▸ REQUIREMENT
Answer these questions using the passage on plasma donation for COVID-19:
1. After the plasma is separated from a donor's blood, what happens to the rest of the blood?
2. Up to how many times can a survivor donate, and how much plasma is collected each time?
3. On which day after recovery would the first batch be collected?

----- SELECTED EXTRACT

A more modern approach is to brew this type of antibody in the lab, something Regeneron Pharmaceuticals and other companies are working on. Using blood from COVID-19 survivors is a decidedly more labor-intensive approach.
How is the plasma extracted?
Blood banks take plasma donations much like they take donations of whole blood; regular plasma is used in hospitals and emergency rooms every day. If someone’s donating only plasma, their blood is drawn through a tube, the plasma is separated and the rest is infused back into the donor’s body. Then that plasma is tested and purified to be sure it doesn't harbor any blood-borne viruses and is safe to use.
For COVID-19 research, the difference would be who does the donating – only confirmed people who have completely recovered from the coronavirus. The Turkish Red Crescent says medical experts will measure how many antibodies are in the unit of donated plasma and then from there, figure out what's a good dose for each individual.
Kınık said survivors would be able to donate up to two times, 400 milliliters each time. The first batch would be collected on the 14th day after recovery and the second would be collected a week later. This donation process could also be done more frequently with lesser amounts of plasma collected in one go, he added. A healthy patient will be able to donate up to two times, possibly saving two lives.
"Here, 14 is the magical number," he said, adding: " After you recover from a disease like COVID-19, your blood has many fighters, or anti-coronavirus antibodies called anti-SARS-CoV-2s in this case. These peak in a recovered patient's blood on the 14th day after recovery."
Kınık said they aren’t worried about finding volunteer donors but acknowledge that it will take some time to find the appropriate ones and build up a stock.

----------
----- THE DATA

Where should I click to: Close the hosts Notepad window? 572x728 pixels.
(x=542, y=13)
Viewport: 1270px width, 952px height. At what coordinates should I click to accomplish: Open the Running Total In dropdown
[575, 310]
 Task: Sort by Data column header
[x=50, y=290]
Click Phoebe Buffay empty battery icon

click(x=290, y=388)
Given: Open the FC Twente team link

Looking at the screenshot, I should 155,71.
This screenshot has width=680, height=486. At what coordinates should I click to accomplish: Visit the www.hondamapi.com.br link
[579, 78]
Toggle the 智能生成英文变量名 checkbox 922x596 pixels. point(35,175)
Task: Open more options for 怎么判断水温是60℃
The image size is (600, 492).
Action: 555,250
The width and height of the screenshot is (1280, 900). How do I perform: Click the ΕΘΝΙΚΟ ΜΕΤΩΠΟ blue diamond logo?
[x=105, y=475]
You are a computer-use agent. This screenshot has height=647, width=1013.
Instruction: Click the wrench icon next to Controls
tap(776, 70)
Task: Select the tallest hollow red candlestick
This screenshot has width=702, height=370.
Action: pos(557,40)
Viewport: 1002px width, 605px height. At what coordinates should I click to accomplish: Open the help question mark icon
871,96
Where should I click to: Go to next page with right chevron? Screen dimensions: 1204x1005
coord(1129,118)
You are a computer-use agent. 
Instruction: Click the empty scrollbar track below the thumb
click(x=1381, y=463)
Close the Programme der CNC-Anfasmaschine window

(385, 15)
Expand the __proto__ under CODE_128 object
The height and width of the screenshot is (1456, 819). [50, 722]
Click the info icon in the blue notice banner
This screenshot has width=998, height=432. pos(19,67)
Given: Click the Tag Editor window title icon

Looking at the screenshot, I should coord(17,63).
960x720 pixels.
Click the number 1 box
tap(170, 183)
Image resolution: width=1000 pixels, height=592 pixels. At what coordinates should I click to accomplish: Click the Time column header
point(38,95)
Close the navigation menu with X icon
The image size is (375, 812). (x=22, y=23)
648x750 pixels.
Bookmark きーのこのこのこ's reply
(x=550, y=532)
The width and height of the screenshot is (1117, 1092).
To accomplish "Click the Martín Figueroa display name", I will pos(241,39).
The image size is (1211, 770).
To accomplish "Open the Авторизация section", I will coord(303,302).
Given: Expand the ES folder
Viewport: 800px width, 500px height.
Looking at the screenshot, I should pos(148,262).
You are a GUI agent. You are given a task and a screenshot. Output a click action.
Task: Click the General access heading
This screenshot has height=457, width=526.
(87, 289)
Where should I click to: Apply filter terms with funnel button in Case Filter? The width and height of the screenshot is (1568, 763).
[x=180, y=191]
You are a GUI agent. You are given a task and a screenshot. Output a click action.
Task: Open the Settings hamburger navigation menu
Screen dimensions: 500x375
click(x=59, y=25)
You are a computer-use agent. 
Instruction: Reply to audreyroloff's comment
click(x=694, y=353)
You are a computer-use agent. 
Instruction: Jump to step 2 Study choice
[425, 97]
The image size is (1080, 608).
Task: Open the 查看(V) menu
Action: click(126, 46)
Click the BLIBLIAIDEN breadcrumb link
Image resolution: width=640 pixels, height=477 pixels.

----------

▸ RESULT OF THIS TASK
1. It is infused back into the donor's body.
2. Up to two times, 400 milliliters each time.
3. The 14th day after recovery.